For most insects and their eggs, it’s “game over” when eaten by a predator such as a bird. Now, new research has revealed that stick insect eggs can pass through digestive tracts unharmed, meaning avian appetites may be facilitating a most novel form of dispersal for the slow-moving creatures.
Despite their excellent camouflage, stick insects are a favourite food of many bird species. Their eggs are intricate little vessels, with the size, colour, and shape resembling the seeds of local plant species. The eggs are coated in a layer of calcium oxalate, which forms a smooth outer shell tougher than most insect eggs.
Many stick insect species are capable of fertilising their own eggs – a phenomenon known as parthenogenesis. The birds prey upon females chock full of fertilised eggs, almost as if they were apples or other fruits full of seeds.

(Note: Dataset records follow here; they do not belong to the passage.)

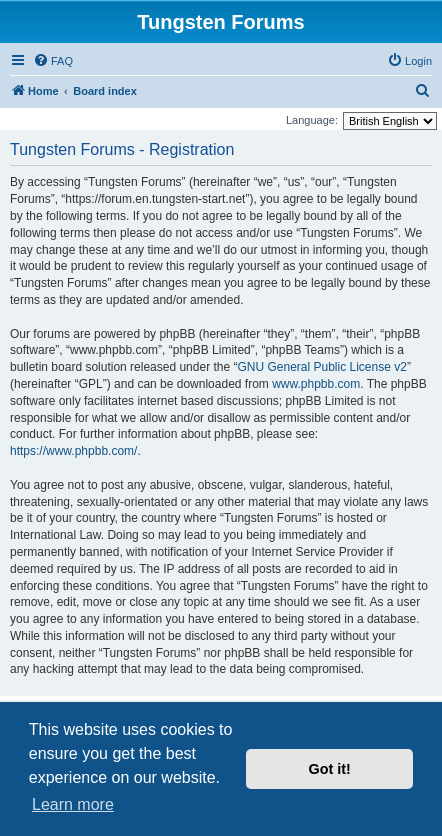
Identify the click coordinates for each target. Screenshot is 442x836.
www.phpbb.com (316, 384)
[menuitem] (53, 61)
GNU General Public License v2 (321, 367)
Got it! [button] (330, 769)
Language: (312, 120)
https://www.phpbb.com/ (73, 451)
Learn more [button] (73, 804)
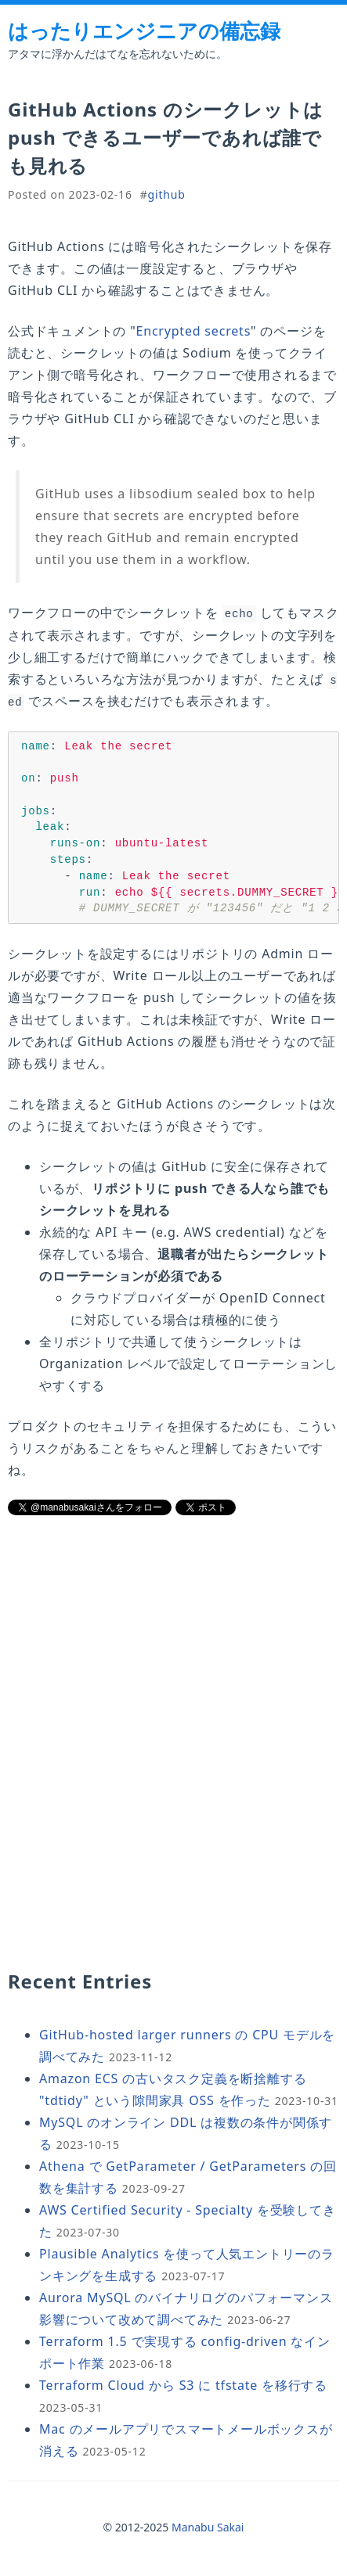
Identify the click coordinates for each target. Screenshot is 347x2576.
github (167, 194)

These factors – the predation by birds, and tough exterior of eggs – led a team of Japanese scientists to investigate the possibility that stick insect eggs are still viable after being eaten and excreted by an avian predator.
The researchers were led by Kenji Suetsugu from Kobe University. To test their theory, they selected one of the main predators of the insects in Japan, the brown-eared bulbul (Hypsipetes amaurotis), and fed it a blend of seeds and the eggs from three locally occurring species of stick insects (Ramulus irregulariterdentatus, Neohirasea japonica, and Micadina phluctaenoides).
For all three, between 5 and 20% of the eggs were exited the digestive tract unharmed. The scientists also confirmed that for one species (R. irregulariterdentatus), eggs retrieved from the bird’s excrement successfully hatched. These results suggest that dispersal via brown-eared bulbuls and other birds is a distinct possibility.
“Our next step is analysing the genetic structure of stick insects,” comments team leader Suetsugu.
“Based on this we’d like to investigate whether similar genetic structures of stick insects can be found along bird’’ migration flight paths, and whether there are genetic similarities between stick insects and plants that rely on birds for seed distribution”.
The findings were published in the journal Ecology.